Short exercise:
Write a continuation of the patent background on using quantum hardware for matrix and graph problems, starting after its last sentence.

Reading passage:
+ + + + + + +
BACKGROUND OF THE INVENTIONMatrices and graphs are mathematical objects that are ubiquitous in applied sciences. They allow convenient representations structures.
By calculating characteristics of matrices and graphs, one can provide solutions to a huge variety of problems arising in many fields, wherever these problems can be expressed in terms of mathematical structures.
The idea of using quantum hardware to solve graph problems has previously been explored in works such as: “Kamil Bradler et al. Physical Review A 98.3 (2018)”; “Juan Miguel Arrazola and Thomas R Bromley. Physical review letters 121.3 (2018)”; “Kamil Bradler et al. Special Matrices 9.1 (2021)”.
However, these works cover only the encoding of graphs, and not the more general case of matrices. Furthermore, these methods use squeezed states of coherent laser light rather than single-photons in the invention.
+ + + + + + +
Data records:
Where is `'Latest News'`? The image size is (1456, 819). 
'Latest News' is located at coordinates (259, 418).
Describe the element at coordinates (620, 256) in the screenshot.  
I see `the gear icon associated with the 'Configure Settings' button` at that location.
+ + + + + + +
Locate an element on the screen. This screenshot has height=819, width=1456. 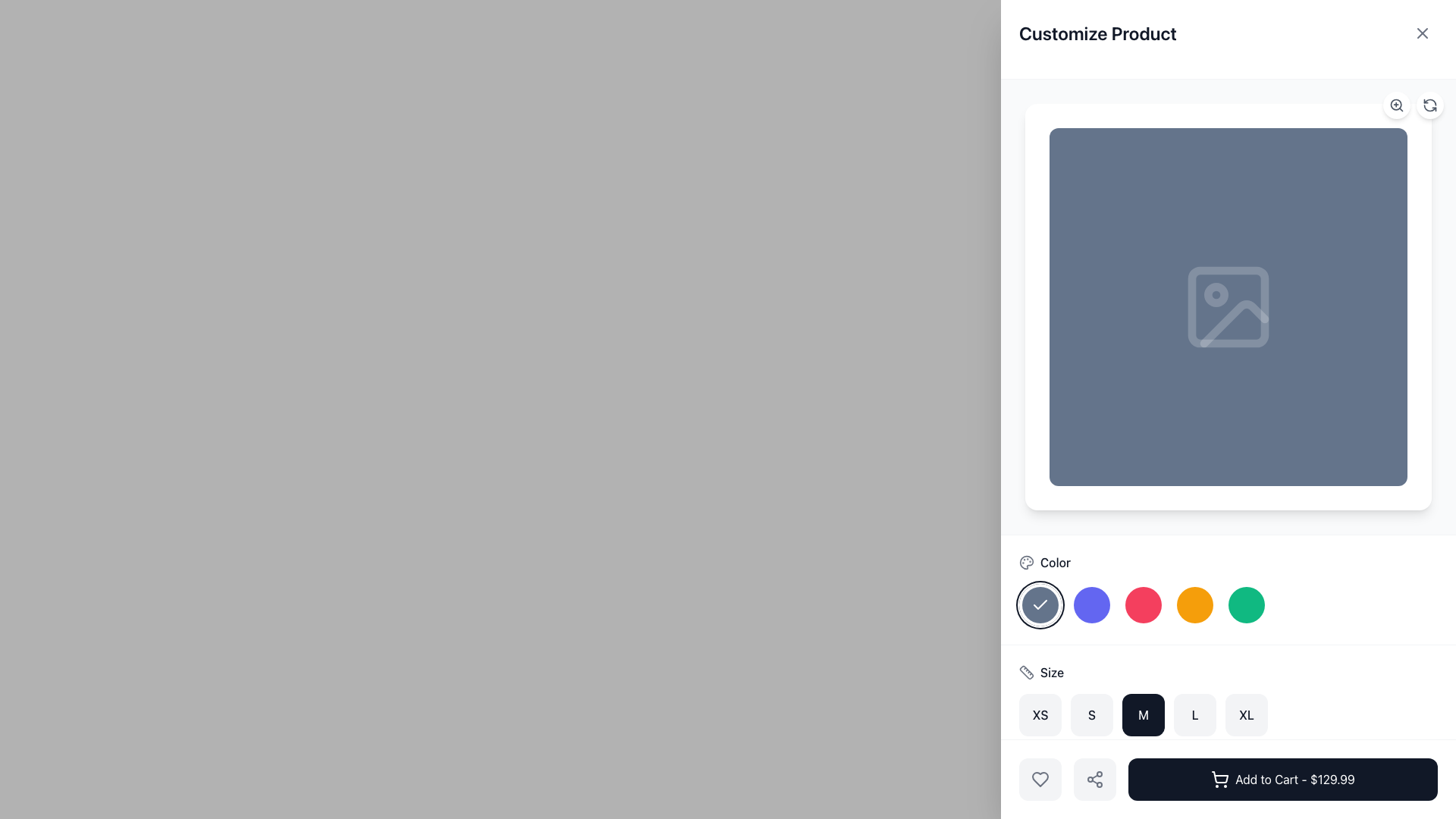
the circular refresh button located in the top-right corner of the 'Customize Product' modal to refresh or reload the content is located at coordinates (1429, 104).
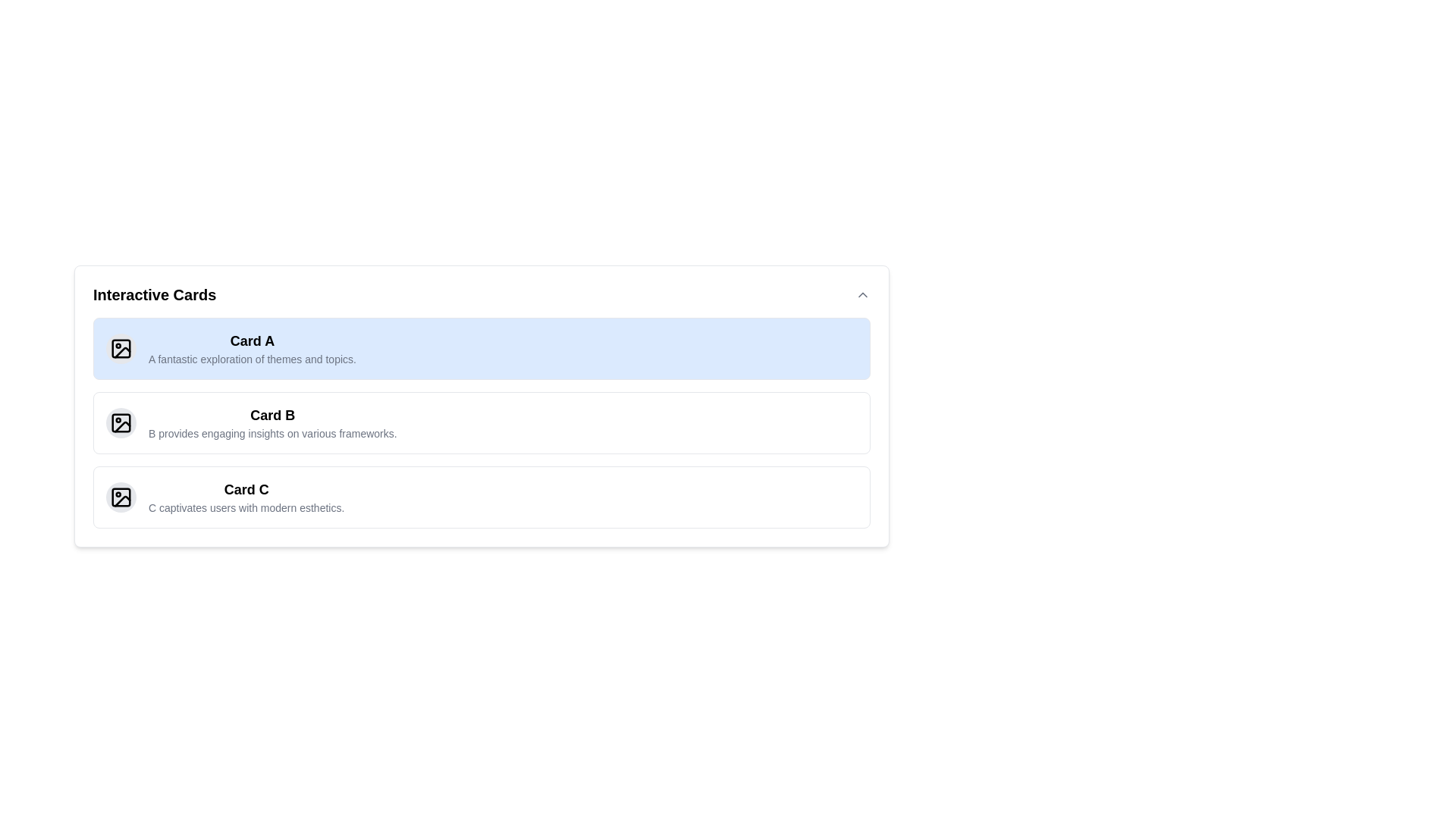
+ + + + + + +
Final answer:
Compared to the aforementioned works, the method according to the invention has the advantage to allow for encoding any matrix onto a linear optical circuit, whereas using squeezed state (because of certain physical constraints) can only be used to encode a special class of matrices, symmetric matrices, onto linear optical circuits. This allows in principle to go beyond graph problems onto general matrix problems.
The mathematical idea of unitary dilations was used in “Shantanav Chakraborty et al. ArXiv:1804.01973 (2018)”. The applications mentioned in this work are different to the applications solved by the invention, and are therefore incomparable.
Moreover, the model of computing and the encoding of this work are based on qubits, rather than single-photons and linear optics in the invention.
The qubit model of computation presented in “Nielsen, Michael A., and Isaac Chuang. Quantum computation and quantum information. (2002): 558-559” is different from the model of computation used by the invention to solve matrix problems, rather based on “Scott Aaronson, Alex Arkhipov, The Computational Complexity of Linear Optics, https://arxiv.org/abs/1011.3245”.
The idea of solving graph problems with linear optics was developed in: “Dorit Aharonov et al. Proceedings of the thirty-third annual ACM symposium on Theory of computing. 2001”; “Wang et al. ArXiv:2208.13186”.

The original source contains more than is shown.